Kobbé's Complete Opera Book edit

The final (11th) impression (in fact variant editions) of the English edition was in September 1949. This constant revision reflected the fact that the book, with all its shortcomings, was the best encyclopedic account of operas from Gluck to Mascagni in existence. It was therefore this work which was chosen by the distinguished operatic patron the Earl of Harewood to form the basis of his complete new revision, retaining Kobbé's plan and a good deal of his text, but bringing the whole work up to date under the title of Kobbé's Complete Opera Book. Details of specific productions were supplied by Harold Rosenthal. The text was now arranged in three main sections.

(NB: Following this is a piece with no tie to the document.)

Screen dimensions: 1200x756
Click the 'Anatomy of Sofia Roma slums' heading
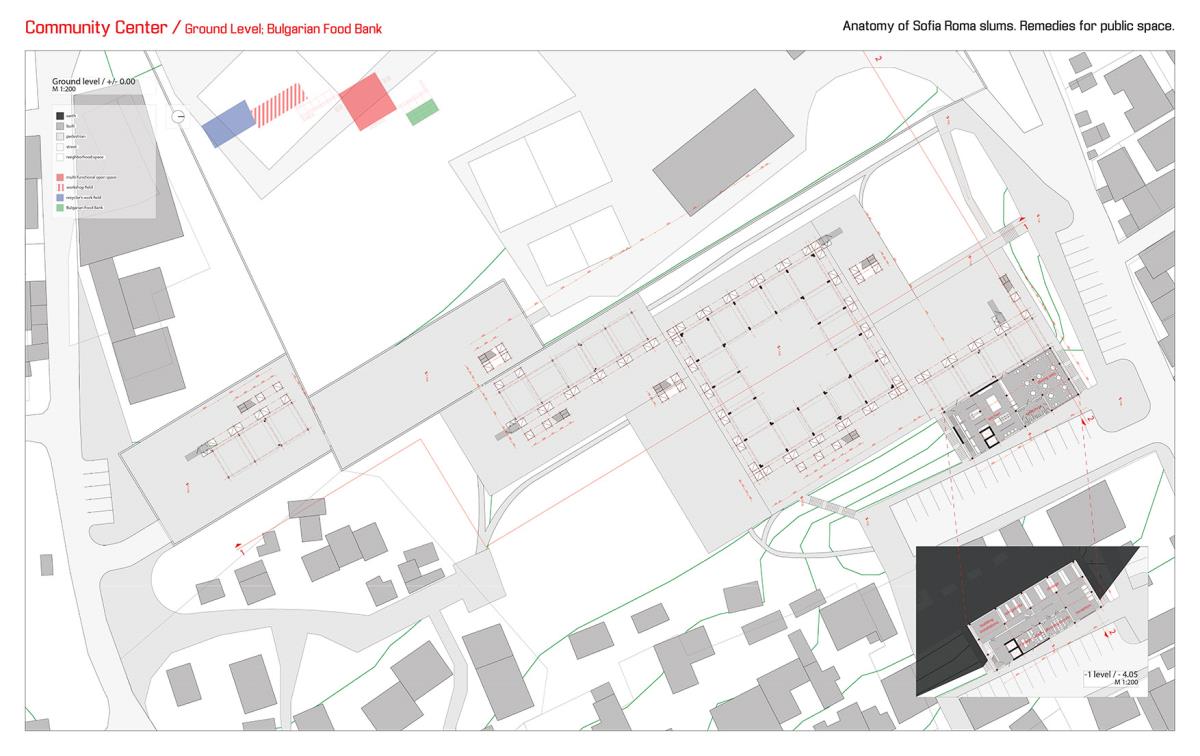click(x=1008, y=26)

In Part 1, "Before 1800", sections on Monteverdi, Purcell, The Beggar's Opera and Pergolesi were added, Gluck was enlarged, and the Mozart operas systematized. The great body of Kobbé's work was maintained and enlarged in Part 2, "The Nineteenth Century" (beginning with Beethoven), preserved the original format of the various national "schools", with specific sections on Wagner and Verdi. Composers and synopses were similarly grouped by nationality in Part 3, "The Twentieth Century", treating the period 1900-1950 as a separate coherent whole, including an American section for Thomson, George Gershwin and Gian-Carlo Menotti, and a substantial English section culminating in Benjamin Britten. The illustrations were completely replaced with forty new photographs of post-War operatic productions and singers. Further reprints (with revisions) appeared in 1956 and 1958. The convention of noting authorship of different sections was retained by the initial "K" for Kobbé and "H" for Harewood. The resultant edition, while preserving and paying due homage to Kobbé's original work, was a newly authoritative work in its own right.

References edit

  • G. Kobbé, The Complete Opera Book. Putnam and Sons: New York, 1919; London, 1922. View 1919 edition at Google Books.
  • The Earl of Harewood (Ed.), Kobbé's Complete Opera Book. Putnam: London and New York, 1954.
  • Harewood, The Earl of; Peattie, Antony, editors (1997). The New Kobbé's Opera Book. New York: G. P. Putnam's Sons. London: Ebury Press. ISBN 0091814103.